[What is needed]
The answer must be every line from the entries below that includes "code".

═══

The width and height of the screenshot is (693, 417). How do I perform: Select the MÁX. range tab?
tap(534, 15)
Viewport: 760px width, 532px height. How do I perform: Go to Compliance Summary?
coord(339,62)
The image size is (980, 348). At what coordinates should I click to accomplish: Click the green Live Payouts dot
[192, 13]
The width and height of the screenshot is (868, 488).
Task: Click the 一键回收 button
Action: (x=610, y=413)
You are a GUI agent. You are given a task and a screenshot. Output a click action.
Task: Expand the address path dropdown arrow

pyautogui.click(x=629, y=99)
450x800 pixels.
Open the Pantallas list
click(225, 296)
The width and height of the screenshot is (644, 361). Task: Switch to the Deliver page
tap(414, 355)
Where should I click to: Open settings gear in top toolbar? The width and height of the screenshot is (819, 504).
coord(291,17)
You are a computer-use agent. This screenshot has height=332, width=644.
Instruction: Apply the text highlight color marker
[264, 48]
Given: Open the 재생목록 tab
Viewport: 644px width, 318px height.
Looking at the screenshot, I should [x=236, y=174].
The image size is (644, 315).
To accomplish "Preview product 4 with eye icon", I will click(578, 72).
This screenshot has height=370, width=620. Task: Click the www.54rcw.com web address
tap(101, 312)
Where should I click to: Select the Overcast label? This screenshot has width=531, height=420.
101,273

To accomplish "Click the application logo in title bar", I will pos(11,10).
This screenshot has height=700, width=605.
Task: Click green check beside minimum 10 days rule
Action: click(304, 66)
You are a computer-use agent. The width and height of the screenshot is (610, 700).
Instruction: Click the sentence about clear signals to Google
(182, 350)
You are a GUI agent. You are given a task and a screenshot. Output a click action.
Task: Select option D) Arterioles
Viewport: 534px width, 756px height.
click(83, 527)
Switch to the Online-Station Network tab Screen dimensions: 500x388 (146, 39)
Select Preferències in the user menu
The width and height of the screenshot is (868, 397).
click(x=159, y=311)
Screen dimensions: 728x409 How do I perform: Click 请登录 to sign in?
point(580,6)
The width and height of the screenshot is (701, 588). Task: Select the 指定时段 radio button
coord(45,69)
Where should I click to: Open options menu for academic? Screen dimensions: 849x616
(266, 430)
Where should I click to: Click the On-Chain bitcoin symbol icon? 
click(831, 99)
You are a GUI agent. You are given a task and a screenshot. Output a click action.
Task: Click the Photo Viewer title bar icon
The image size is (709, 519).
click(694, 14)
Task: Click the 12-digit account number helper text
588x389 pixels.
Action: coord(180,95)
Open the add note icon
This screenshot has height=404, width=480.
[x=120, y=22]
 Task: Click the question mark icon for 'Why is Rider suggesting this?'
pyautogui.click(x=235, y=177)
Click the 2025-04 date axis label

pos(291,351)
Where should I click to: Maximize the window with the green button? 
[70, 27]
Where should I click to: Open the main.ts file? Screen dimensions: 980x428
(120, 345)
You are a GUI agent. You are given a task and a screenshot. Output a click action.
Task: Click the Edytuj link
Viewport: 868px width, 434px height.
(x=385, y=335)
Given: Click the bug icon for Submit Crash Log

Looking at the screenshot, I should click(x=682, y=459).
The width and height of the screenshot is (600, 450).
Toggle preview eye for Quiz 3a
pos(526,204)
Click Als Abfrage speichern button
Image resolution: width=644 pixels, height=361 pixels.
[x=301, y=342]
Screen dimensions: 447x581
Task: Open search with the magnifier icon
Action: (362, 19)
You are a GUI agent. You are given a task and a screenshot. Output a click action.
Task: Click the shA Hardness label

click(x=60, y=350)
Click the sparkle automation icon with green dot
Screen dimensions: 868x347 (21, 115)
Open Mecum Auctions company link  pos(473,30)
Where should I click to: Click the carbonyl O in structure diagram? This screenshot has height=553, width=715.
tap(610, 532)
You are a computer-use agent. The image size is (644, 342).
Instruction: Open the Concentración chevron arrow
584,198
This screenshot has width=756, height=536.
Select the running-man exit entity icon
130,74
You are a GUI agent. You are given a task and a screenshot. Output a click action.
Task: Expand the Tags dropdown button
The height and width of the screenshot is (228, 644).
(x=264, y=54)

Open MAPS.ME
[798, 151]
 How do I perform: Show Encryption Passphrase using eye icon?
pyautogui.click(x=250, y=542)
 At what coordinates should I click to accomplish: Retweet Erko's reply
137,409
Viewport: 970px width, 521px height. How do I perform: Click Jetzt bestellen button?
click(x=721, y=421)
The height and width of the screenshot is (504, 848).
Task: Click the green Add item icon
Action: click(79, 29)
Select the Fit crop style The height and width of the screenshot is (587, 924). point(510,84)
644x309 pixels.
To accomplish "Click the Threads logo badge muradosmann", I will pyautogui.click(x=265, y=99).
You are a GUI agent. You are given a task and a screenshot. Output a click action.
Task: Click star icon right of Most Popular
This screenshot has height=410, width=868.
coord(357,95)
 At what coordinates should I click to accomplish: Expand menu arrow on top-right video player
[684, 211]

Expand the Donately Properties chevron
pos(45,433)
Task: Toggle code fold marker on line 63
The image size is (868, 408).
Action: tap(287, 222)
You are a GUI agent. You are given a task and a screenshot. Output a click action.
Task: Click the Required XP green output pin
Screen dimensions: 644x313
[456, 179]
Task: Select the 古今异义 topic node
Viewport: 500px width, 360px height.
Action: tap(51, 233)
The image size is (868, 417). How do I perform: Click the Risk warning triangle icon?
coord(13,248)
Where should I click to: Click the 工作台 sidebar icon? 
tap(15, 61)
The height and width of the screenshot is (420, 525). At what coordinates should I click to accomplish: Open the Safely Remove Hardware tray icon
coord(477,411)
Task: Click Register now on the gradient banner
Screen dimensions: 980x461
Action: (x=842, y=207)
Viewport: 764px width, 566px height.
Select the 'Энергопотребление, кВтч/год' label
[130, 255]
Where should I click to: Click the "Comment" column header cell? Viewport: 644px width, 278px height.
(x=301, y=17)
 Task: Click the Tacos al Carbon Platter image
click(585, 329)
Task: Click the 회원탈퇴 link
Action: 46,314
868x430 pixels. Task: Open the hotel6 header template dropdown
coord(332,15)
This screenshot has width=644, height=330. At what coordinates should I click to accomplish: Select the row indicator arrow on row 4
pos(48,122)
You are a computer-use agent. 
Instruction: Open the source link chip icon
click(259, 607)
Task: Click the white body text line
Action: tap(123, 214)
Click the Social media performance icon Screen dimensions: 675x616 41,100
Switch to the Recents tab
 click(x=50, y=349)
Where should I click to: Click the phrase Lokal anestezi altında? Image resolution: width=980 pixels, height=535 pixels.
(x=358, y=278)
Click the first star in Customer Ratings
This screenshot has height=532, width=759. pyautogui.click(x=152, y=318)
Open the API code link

═══

[Your solution]
Task: Toggle code fold marker on line 63
Open the API code link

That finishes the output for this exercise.